Sur le papier, la position est défendable. L’Iran s’est qualifié sur le terrain et rien ne justifie juridiquement son exclusion. Mais cette lecture strictement sportive semble aujourd’hui insuffisante. Le tournoi aura lieu en partie aux États-Unis, un pays avec lequel Téhéran entretient des relations profondément conflictuelles. Dans ce contexte, la question n’est plus seulement sportive. Elle devient sécuritaire, diplomatique et symbolique.

La demande de délocalisation des matchs vers le Mexique traduisait une inquiétude tangible. Elle révélait surtout une prise de conscience des risques. En refusant cette option, la FIFA choisit la continuité et la stabilité organisationnelle.

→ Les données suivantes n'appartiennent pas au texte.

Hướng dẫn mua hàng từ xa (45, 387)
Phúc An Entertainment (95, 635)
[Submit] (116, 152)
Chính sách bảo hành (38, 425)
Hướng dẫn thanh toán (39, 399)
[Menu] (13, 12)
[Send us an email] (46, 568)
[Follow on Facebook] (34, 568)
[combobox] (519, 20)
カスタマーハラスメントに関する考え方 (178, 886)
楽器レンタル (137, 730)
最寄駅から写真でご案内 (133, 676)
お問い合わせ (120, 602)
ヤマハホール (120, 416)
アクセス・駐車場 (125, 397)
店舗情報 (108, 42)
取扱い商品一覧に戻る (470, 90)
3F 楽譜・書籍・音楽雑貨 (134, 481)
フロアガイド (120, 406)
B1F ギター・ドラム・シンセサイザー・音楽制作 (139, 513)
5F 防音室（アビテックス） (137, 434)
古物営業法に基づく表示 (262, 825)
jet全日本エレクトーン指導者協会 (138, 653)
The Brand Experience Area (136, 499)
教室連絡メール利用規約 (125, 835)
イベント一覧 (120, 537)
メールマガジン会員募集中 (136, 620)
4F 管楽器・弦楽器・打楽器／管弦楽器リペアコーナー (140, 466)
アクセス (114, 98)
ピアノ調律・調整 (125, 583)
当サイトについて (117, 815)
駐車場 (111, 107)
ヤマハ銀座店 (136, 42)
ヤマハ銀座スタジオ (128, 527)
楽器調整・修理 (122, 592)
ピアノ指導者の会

Mais elle prend aussi le risque de donner l’impression d’ignorer les signaux faibles d’une crise potentielle. Le football peut-il réellement s’extraire du réel lorsqu’il s’inscrit dans un environnement aussi chargé politiquement.

Derrière cette décision, une autre logique apparaît. Celle de ne pas ouvrir une brèche. Accepter une exception aurait sans doute déclenché une série de revendications similaires, transformant la compétition en une négociation permanente. En maintenant une ligne ferme, l’instance dirigeante cherche à préserver un cadre universel. Pourtant, cette rigidité pourrait se heurter à un monde qui ne fonctionne plus selon ces équilibres.

Car le football n’échappe plus aux fractures globales. Les compétitions internationales sont devenues des vitrines où se projettent les rivalités, les tensions et parfois les antagonismes. Le cas iranien en est une illustration presque parfaite. Ce qui se joue dépasse les terrains. C’est une confrontation entre une vision idéalisée du sport et une réalité géopolitique de plus en plus complexe.

Reste une incertitude majeure. Celle de savoir si cette position tiendra face aux événements. Un boycott, une escalade diplomatique ou même une simple tension pourraient suffire à bouleverser l’équilibre fragile sur lequel repose cette décision. La FIFA fait ici un pari. Celui que le sport peut encore imposer ses règles au politique.

Mais ce pari est loin d’être garanti. Le Mondial 2026 pourrait bien devenir autre chose qu’une célébration du football. Il pourrait révéler, au grand jour, les limites d’un modèle qui peine à s’adapter à un monde en recomposition.